Just like the majority of tracks on Sgt. Pepper, Fixing A Hole is a dozen seconds shy of being three minutes long. It’s an easy song, as even beginners can learn it in bite-sized pieces, not to mention that there’s a fair amount of repetition on the bass in particular.
2. I Want You (She’s So Heavy)
Many beginner musicians would argue that I Want You is not the easiest song in the catalog of the Beatles. However, the fact that the song is a bit longer than what was considered average at the time combined with a few hammer-ons every now and then aren’t enough to label it “hard” per se.
I Want You is more of an experience than it is a song. The Beatles explore multiple atmospheres and moods with it, and even non-musicians can notice that their tone on this particular track is otherworldly.
What makes this song fairly easy when it comes to bass is its repetitive nature.
While guitars play different details almost every other bar, McCartney is holding the rhythm and adding the “heaviness” to what’s one of the most beautiful melody lines the band ever wrote.
Deep Purple and Zeppelin fans feel right at home when listening and playing this song, and they could probably anticipate key changes in it more easily. Immediate beginners may need a few days to tackle the most “challenging” licks in the choruses, but the majority of the song is easy and straightforward on bass.
3. Let It Be
The bass enters Let It Be after a full minute of piano and guitars. McCartney’s role in this song is more supportive than usual, as he’s mainly putting accents on what Lennon and Harrison played. Between the choruses, the verses are written to be simple, allowing the deep lyrics to come through triumphantly.
Let It Be is the perfect Beatles song for a beginner who’d just discovered the band. It has all of the beautiful parts of a classic Beatles song, its replay value is phenomenal, and fresh bass players won’t be intimidated by the simple, slick lines McCarty had written.

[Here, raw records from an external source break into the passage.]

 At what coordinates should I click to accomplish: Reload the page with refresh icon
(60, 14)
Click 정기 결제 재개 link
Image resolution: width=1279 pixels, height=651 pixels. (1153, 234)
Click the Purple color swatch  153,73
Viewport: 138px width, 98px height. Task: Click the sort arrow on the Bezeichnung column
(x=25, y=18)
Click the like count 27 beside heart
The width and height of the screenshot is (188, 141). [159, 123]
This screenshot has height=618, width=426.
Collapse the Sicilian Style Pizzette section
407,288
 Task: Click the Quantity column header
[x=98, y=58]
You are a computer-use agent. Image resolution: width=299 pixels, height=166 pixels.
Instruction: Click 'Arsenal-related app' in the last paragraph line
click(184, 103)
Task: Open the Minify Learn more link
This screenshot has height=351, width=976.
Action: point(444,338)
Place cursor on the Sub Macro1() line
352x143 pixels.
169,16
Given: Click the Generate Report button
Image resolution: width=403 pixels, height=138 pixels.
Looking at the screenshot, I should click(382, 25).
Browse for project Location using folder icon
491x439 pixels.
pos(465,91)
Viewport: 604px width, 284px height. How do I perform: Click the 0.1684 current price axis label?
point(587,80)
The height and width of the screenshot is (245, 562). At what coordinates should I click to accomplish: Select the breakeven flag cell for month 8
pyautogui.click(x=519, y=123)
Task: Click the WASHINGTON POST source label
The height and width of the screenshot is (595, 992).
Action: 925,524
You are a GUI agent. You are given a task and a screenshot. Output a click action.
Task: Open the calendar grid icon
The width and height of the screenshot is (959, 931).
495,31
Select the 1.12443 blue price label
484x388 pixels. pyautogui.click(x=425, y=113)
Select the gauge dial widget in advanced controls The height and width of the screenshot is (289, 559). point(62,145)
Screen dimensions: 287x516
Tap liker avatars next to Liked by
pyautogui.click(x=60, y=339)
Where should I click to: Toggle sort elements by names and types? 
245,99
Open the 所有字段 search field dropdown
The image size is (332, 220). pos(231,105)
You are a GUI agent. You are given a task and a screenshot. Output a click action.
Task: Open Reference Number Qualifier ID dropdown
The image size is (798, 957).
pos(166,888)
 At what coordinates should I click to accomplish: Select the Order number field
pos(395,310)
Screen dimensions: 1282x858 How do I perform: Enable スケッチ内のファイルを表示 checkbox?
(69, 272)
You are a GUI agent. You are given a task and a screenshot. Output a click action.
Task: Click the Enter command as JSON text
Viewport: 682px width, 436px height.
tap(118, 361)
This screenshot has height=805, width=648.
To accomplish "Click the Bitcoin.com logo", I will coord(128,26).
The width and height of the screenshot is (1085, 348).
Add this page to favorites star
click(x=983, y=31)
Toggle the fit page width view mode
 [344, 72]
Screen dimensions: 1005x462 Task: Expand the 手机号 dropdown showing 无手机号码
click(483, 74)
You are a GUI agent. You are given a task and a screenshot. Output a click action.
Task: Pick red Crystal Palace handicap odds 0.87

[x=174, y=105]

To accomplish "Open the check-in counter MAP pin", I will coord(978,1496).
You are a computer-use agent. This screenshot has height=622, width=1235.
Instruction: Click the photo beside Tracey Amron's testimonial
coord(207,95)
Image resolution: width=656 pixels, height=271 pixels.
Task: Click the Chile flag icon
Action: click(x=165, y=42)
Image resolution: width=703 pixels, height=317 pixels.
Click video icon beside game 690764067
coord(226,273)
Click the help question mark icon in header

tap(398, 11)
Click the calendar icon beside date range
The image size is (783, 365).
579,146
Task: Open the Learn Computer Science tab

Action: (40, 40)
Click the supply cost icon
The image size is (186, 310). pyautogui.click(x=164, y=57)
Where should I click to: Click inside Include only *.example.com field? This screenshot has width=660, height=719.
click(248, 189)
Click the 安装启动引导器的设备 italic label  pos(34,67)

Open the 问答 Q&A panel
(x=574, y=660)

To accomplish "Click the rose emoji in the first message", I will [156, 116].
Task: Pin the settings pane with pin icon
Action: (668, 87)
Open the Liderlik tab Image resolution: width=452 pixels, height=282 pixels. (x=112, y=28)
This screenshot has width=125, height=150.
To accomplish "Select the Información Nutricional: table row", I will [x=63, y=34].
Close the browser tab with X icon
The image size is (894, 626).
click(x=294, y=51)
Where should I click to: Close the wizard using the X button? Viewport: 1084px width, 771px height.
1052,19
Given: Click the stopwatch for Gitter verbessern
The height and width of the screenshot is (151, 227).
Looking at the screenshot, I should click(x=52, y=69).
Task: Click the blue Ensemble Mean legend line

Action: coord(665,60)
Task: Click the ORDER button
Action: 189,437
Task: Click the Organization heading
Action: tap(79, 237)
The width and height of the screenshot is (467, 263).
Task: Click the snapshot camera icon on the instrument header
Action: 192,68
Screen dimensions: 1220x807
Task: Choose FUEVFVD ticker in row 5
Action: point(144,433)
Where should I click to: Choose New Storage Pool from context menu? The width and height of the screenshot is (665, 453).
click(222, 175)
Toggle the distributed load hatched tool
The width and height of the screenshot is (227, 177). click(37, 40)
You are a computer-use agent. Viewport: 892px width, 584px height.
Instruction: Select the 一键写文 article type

One of the most iconic tracks in the Beatles catalog, Blackbird is also one of their simpler tunes. It’s a 2-minute acoustical wonder; it’s as expressive as it is simple, which is one of the main reasons why it still holds up, decades after its conception.
Blackbird is a schoolbook example of a simple song for bass guitar, as Paul essentially hits single notes from start to finish. On top of that, this tune is fairly slower than an average rock song of the ’60s, leaning more towards ballads of the time than bangers like Helter Skelter or Birthday.
5. Nowhere Man
Group vocals cast a long shadow on the beautiful lick that basically dominates the Nowhere Man. While Paul McCartney supports the band in a track like Let It Be, he leads the band in this particular tune. Although it’s percussive in nature, this song exemplifies the melodic side of The Beatles.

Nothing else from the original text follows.